Girato quasi completamente nei luoghi originali, "Le rose del deserto" vuol essere un omaggio malinconico alla gioventù lontana del regista ed una denuncia vergata con il solito piglio ironico.
Coadiuvato da uno stuolo di discreti caratteristi, da Alessandro Haber, il cui ruolo risulta qui cruciale ai fini della storia anche se non altrettanto incisivo, al giovane Giorgio Pasotti a Michele Placido, l'intreccio scorre via in maniera non sempre limpidissima però, generando a tratti noia nello spettatore.
La vicenda in sé è interessante: un drappello di soldati di stanza nel deserto descritti con le classiche tipologie (il romano "caciarone", l'intellettuale, il romantico, l'indolente, il veneto lavoratore, il sardo un po' cocciuto), in una sorta di remake de "La grande guerra", in cui al centro della trama era l'umanità dei soldati e di straforo gli episodi bellici; manca però purtroppo ai protagonisti lo spessore scenico e recitativo degli interpreti del precedente film bellico firmato quasi quaranta anni prima sempre da Monicelli. Gli episodi hanno poco mordente, la recitazione è superficiale, televisiva o da sit-com e non basta Placido con la sua verve a salvare la barca.

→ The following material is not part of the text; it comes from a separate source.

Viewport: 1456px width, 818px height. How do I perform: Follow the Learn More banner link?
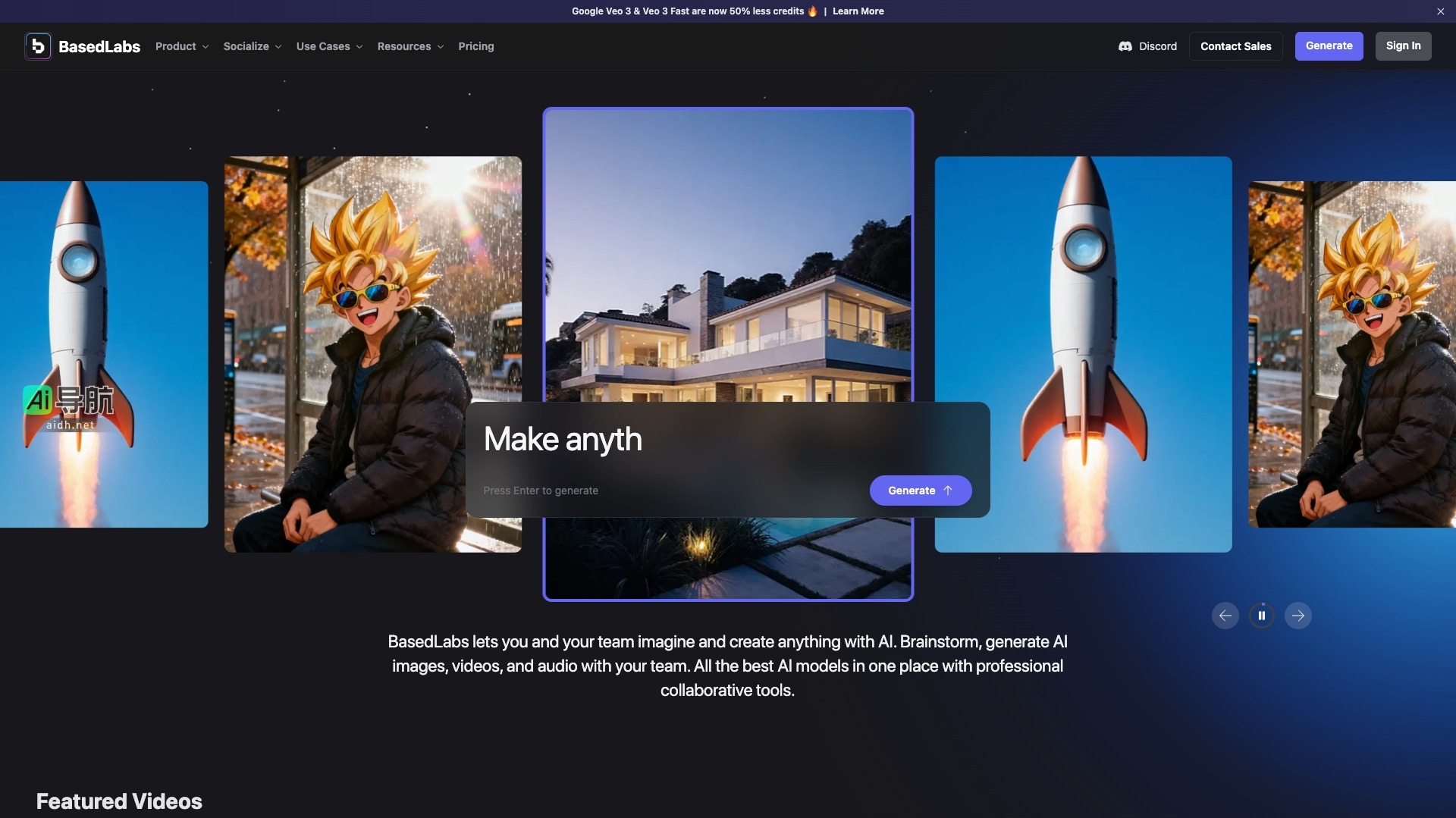(858, 11)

Se ne "La grande guerra" un ampio spazio era dedicato alla protagonista femminile, la grande Silvana Mangano, questa pellicola è decisamente una storia declinata al maschile, quasi una rivalsa per il regista de "Speriamo che sia femmina", girato circa venti anni prima. La protagonista femminile appare per poche sia pur determinanti inquadrature e pronuncia poche battute, le donne sono solo un sogno, un ricordo per restare vivi o per spegnersi (come accade ad Haber).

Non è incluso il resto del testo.